My recent a1c was 6.9. Is it likely that I’m spending more time in the higher range closer to 130 rather than closer to 90? My “nighttime”~ midnight to 6am is usually 100. Perhaps too much time is spent in the higher BG range rather than the lower BG range? My fasting is most often around 100 +/- 10; sometimes mid 80’s. Late dinners, or a high post dinner BG leads to higher fasting numbers. I’m hesitant to increase my basal Lantus for fear of going low during sleep. Would going on the pump help address some/many of these fine tuning issues? late dinners, unexpected high dinner BG numbers?

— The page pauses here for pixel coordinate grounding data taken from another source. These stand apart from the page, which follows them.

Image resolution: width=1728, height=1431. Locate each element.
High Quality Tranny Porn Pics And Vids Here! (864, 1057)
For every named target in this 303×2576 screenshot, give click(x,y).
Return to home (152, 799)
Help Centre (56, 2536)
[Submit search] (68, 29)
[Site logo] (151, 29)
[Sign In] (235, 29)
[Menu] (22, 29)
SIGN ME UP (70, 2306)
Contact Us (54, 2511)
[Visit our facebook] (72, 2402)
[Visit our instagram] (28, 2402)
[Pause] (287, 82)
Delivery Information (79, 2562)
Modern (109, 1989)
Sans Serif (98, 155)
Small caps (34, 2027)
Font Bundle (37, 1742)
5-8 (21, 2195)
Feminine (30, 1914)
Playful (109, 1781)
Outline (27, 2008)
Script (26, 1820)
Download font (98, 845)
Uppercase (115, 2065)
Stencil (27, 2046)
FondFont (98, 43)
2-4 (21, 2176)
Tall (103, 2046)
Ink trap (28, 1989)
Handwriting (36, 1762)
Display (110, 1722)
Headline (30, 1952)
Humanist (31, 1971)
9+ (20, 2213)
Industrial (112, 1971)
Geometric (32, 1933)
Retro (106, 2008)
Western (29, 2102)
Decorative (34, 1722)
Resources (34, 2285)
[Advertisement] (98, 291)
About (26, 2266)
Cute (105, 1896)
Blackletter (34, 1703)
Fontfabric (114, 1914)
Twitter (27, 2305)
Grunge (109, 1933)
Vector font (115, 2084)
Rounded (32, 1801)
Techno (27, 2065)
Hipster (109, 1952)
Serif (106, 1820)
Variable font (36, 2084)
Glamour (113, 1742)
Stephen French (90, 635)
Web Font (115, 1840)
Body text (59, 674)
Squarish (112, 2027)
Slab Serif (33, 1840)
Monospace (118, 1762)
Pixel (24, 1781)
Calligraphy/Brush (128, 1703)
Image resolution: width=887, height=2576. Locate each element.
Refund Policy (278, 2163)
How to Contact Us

An insulin pump allows fine tuning basal needs, especially if you need an aggressive early morning basal profile to offset significant dawn phenomena. Here’s my current basal profile:

I probably could reduce the number of basal rates I’ve programmed to eliminate some of those smaller steps, but you get the idea. I have a larger need for basal insulin in the first half of the day with a lower need in the afternoon and then a step up in the evening following my dinner. It’s difficult to get a long acting insulin like Lantus to do this. Having said that, I know many people make their MDI program work well.

Overall, a pump will allow more freedom to adjust.


@ Terry4 - Which pump do you use? I’m very seriously considering the omnipod. I am concerned that I’ll be a mess of tangled tubes with the others.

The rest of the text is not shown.